# [Provided data]

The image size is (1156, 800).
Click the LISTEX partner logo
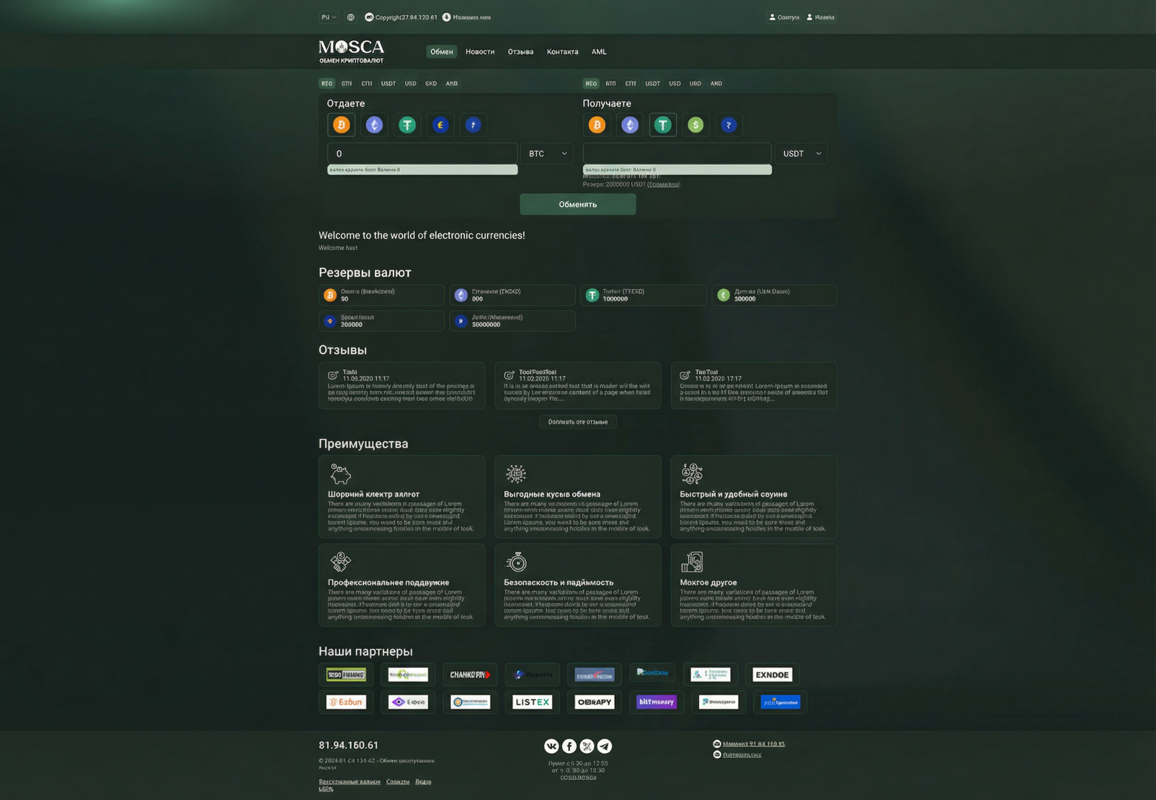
---
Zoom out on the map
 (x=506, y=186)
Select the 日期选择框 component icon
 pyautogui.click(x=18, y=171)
* * *
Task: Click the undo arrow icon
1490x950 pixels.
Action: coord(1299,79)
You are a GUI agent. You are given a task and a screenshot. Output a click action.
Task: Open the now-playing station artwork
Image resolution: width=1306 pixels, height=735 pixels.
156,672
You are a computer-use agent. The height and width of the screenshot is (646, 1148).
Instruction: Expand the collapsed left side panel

# [Exercise aim]
In the listing above, find the line with "You are a GUI" and the line with "Instruction: Expand the". Output those two lines and every line between them, exactly as written.

# [Result of this exercise]
You are a GUI agent. You are given a task and a screenshot. Output a click action.
Task: Open the now-playing station artwork
Image resolution: width=1306 pixels, height=735 pixels.
156,672
You are a computer-use agent. The height and width of the screenshot is (646, 1148).
Instruction: Expand the collapsed left side panel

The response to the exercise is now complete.